Subsequent to the cessation of circulation, the process of wellbore reaming persisted, accompanied by the maintenance of drilling fluid in a static state for a duration of two hours and 20 min. The calculations pertaining to the temperature changes within the wellbore are illustrated in
Figure 11. During the static period, the exchange of heat within the wellbore was predominantly governed by radial heat conduction, with axial heat conduction playing a supplementary role. The phenomenon of spontaneous heat transfer from high-temperature to low-temperature objects is driven by radial temperature differences. A comparison of
Figure 10 with
Figure 11 reveals that, in the longitudinal direction of well depth, the bottomhole exhibited an increase in temperature, the middle interval demonstrated negligible temperature fluctuations, and the wellhead experienced a decrease in temperature. At the bottomhole, the annular fluid, drill string, and fluid within the drill pipe exhibit a distinct temperature gradient.

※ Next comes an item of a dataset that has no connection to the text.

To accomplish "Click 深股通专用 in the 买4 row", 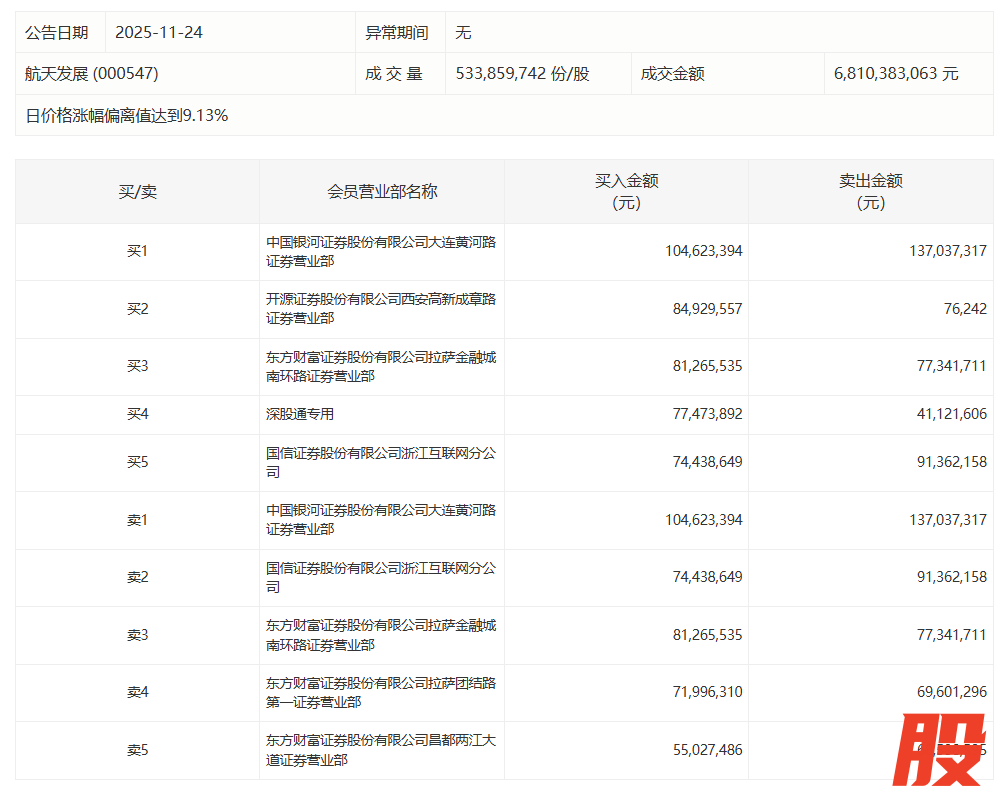I will [300, 414].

During the stationary period, bottomhole temperature increased: the annular fluid rose from 117.1 °C to 128.7 °C (an increase of 11.6 °C), and the fluid within the drill pipe rose from 114.4 °C to 120.7 °C (an increase of 6.3 °C). Heat transfers from the formation to the annular fluid, which then conducts heat to the drill string and internal pipe fluid—hence the differential temperature increases. With an annual average surface temperature of approximately 17 °C in the Sichuan Basin, once drilling fluid circulation stops, the wellhead temperature rapidly cools: annular fluid temperature is quickly cooled by the formation, decreasing from 59.4 °C to 45.1 °C (a decrease of 14.3 °C).

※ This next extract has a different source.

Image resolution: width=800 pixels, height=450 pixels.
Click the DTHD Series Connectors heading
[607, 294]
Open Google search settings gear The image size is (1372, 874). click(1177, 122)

After deploying the microchips into the wellbore, as drilling fluid circulated at a flow rate of 35.8 L/s for 1 h and 30 min, temperature values at different times were recorded. Using the model, the wellbore temperature distribution during the microchip test was calculated, as shown in
Figure 12. The model predicted a bottomhole circulation temperature of 115.5 °C, a hotspot temperature of 117.6 °C, and a corresponding well depth of approximately 4112 m. The model results differ from the measured values (
Figure 6) by only 0.5 °C, indicating good reliability of the computational outcomes. After circulation, the bottomhole temperature decreased significantly: the annular bottomhole temperature dropped from 128.7 °C to 115.5 °C, a decrease of 13.2 °C.